Sobre El Viaje

Tanto el reposo como el movimiento son naturales por igual. Ambos son estados que no requieren de ninguna explicación, en los que “no pasa nada”: son equivalentes desde el punto de vista físico.
Albert Einstein

El viaje es un impulso, pero entiendo toda la vida como un experimento. El viaje supone la conexión con la vida y los momentos en que paro, pongo todo en orden y trabajo en mis diarios y mi material visual, es como si la vida se detuviera. No tengo casa fija. No hago distinción entre trabajo y vacaciones.

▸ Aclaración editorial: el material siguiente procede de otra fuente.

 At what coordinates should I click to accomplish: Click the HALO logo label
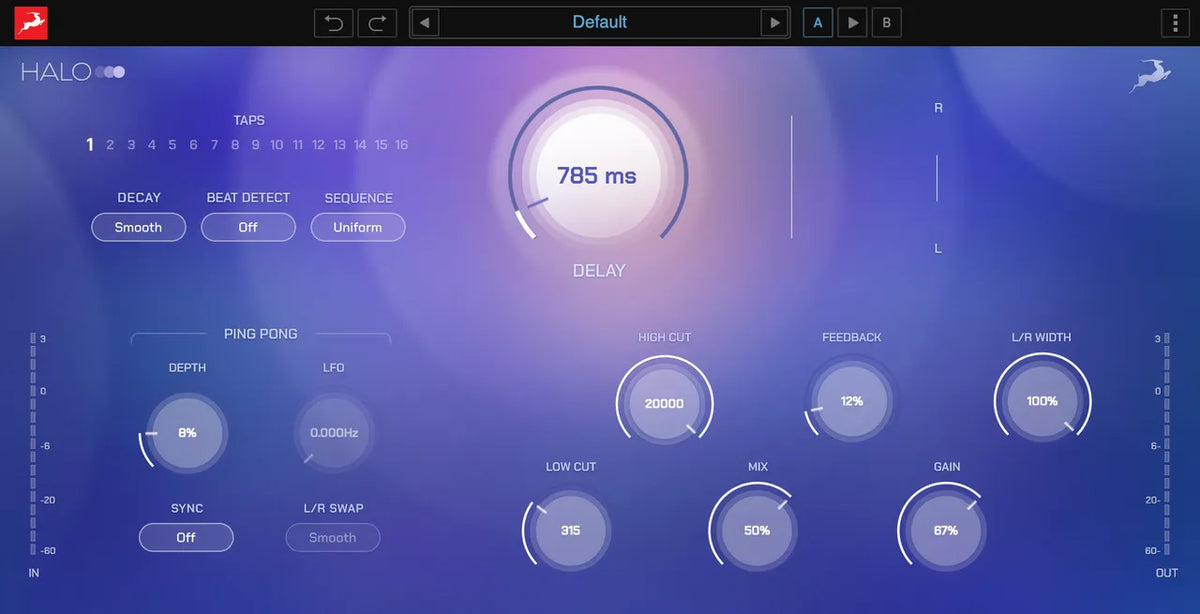(x=55, y=71)
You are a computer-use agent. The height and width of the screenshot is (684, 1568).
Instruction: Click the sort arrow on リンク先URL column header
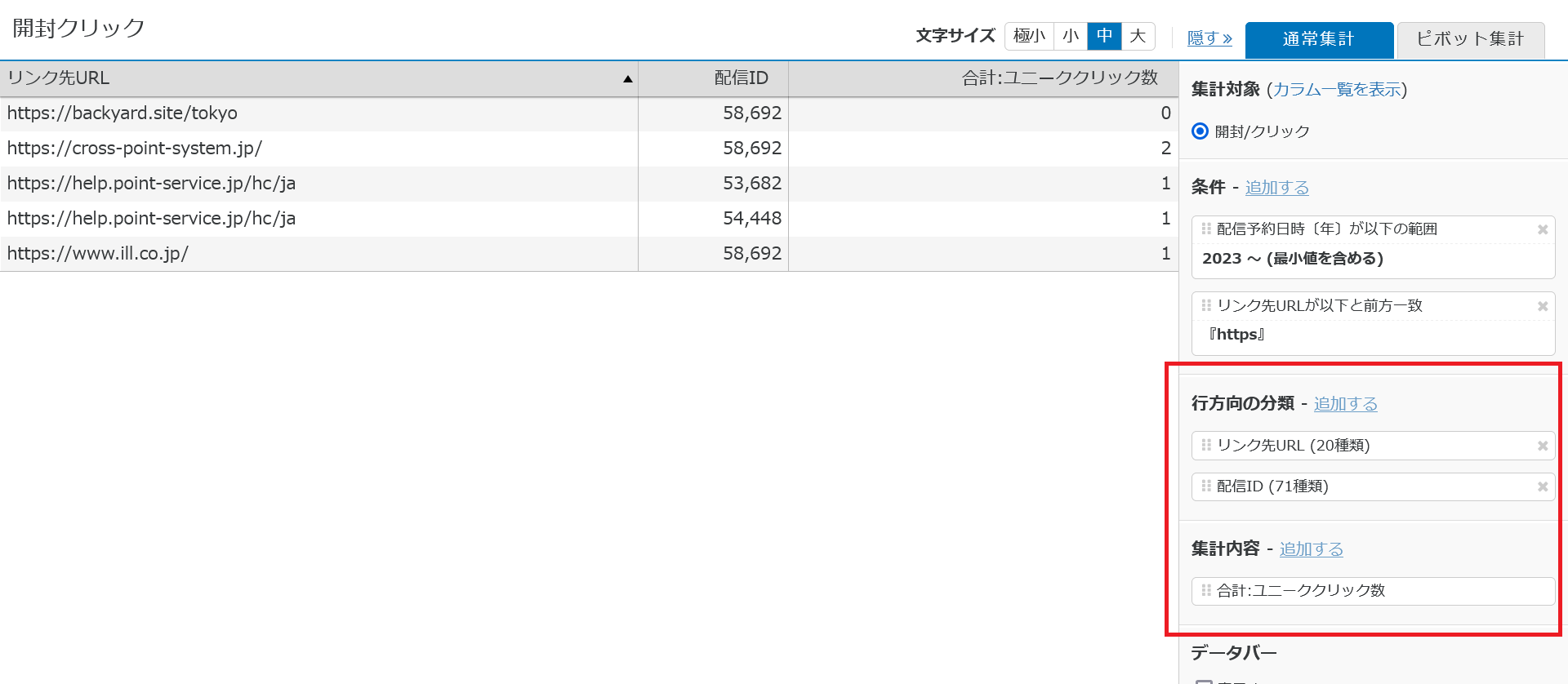[x=627, y=79]
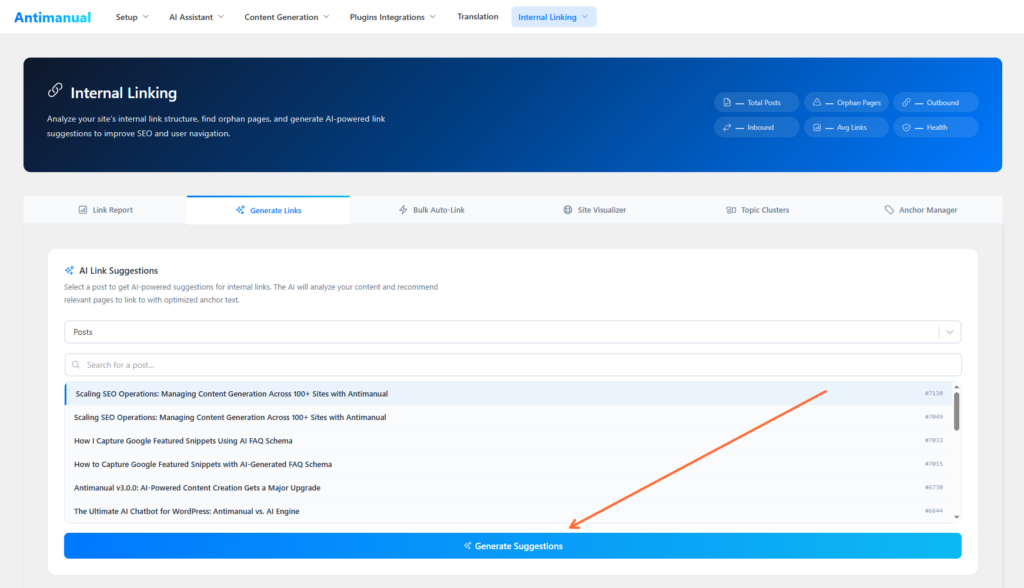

Me puedo tomar un día de “vacaciones” o varios meses o  puedo “trabajar” varios días seguidos de la mañana a la noche durante semanas. Cojo la bici para ir de aquí para allá; para hacer un traslado, para moverme por la zona en la que resido cuando resido en alguna zona. Así que he integrado el viaje en mi cotidianeidad. Mi vida es un viaje y el viaje es mi modo de vida. Mi obra es el propio viaje. Las fotos y el texto son el testimonio.

Las montañas están muy arriba pero no tanto como las estrellas.

Ante cada viaje busco un motivo como ver a una amiga o conocer una determinada región. Pero en realidad es el impulso en sí mismo el que valida la salida y, el objetivo de cada viaje toma forma en el propio recorrido. Si bien cada vez que emprendo un viaje busco lo esencial, cultivo la confianza, la improvisación o la atención, sólo es durante el trayecto o un tiempo después cuando descubro el porqué de tal o cual proyecto viajero.